Simple dataset to dataloader library for pytorch
Project description
This is a simple library for creating readable dataset pipelines and reusing best practices for issues such as imbalanced datasets. There are just two components to keep track of: Dataset and Datastream.
Dataset is a simple mapping between an index and an example. It provides pipelining of functions in a readable syntax originally adapted from tensorflow 2’s tf.data.Dataset.

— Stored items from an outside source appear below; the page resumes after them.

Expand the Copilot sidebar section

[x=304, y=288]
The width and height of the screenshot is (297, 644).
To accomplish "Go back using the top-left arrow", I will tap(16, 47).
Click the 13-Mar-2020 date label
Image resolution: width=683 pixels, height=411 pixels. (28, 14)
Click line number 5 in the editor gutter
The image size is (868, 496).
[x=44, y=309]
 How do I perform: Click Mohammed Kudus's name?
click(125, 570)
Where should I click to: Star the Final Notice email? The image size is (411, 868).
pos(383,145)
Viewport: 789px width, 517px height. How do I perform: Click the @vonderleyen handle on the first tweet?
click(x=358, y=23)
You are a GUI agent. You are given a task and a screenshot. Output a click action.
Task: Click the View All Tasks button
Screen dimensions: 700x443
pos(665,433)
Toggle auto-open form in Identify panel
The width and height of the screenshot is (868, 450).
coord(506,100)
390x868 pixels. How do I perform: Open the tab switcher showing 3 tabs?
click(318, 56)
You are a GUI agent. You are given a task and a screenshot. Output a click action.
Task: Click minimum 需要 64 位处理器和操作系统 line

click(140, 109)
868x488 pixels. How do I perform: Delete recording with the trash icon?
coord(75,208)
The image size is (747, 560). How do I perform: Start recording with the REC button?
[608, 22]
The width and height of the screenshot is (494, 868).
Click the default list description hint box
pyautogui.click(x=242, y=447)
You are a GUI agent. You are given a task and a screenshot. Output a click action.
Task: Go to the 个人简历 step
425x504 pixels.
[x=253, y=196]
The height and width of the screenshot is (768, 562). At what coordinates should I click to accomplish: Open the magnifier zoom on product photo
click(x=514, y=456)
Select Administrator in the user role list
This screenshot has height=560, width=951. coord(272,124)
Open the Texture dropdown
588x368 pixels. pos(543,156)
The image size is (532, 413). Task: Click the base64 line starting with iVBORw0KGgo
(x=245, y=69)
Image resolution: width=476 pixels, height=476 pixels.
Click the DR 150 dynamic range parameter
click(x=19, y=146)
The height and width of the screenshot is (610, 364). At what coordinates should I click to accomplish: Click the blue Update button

Datastream combines a Dataset and a sampler into a stream of examples. It provides a simple solution to oversampling / stratification, weighted sampling, and finally converting to a torch.utils.data.DataLoader.
Install
pip install pytorch-datastream
Usage
The list below is meant to showcase functions that are useful in most standard and non-standard cases. It is not meant to be an exhaustive list. See the documentation for a more extensive list on API and usage.
Dataset.from_subscriptable
Dataset.from_dataframe
Dataset
.map
.subset
.split
Datastream.merge
Datastream.zip
Datastream
.map
.data_loader
.zip_index
.update_weights_
.update_example_weight_
.weight
.state_dict
.load_state_dict
.multi_sample
.sample_proportion
Dataset from subscriptable
from datastream import Dataset
fruits_and_cost = (
('apple', 5),
('pear', 7),
('banana', 14),
('kiwi', 100),
)
dataset = (
Dataset.from_subscriptable(fruits_and_cost)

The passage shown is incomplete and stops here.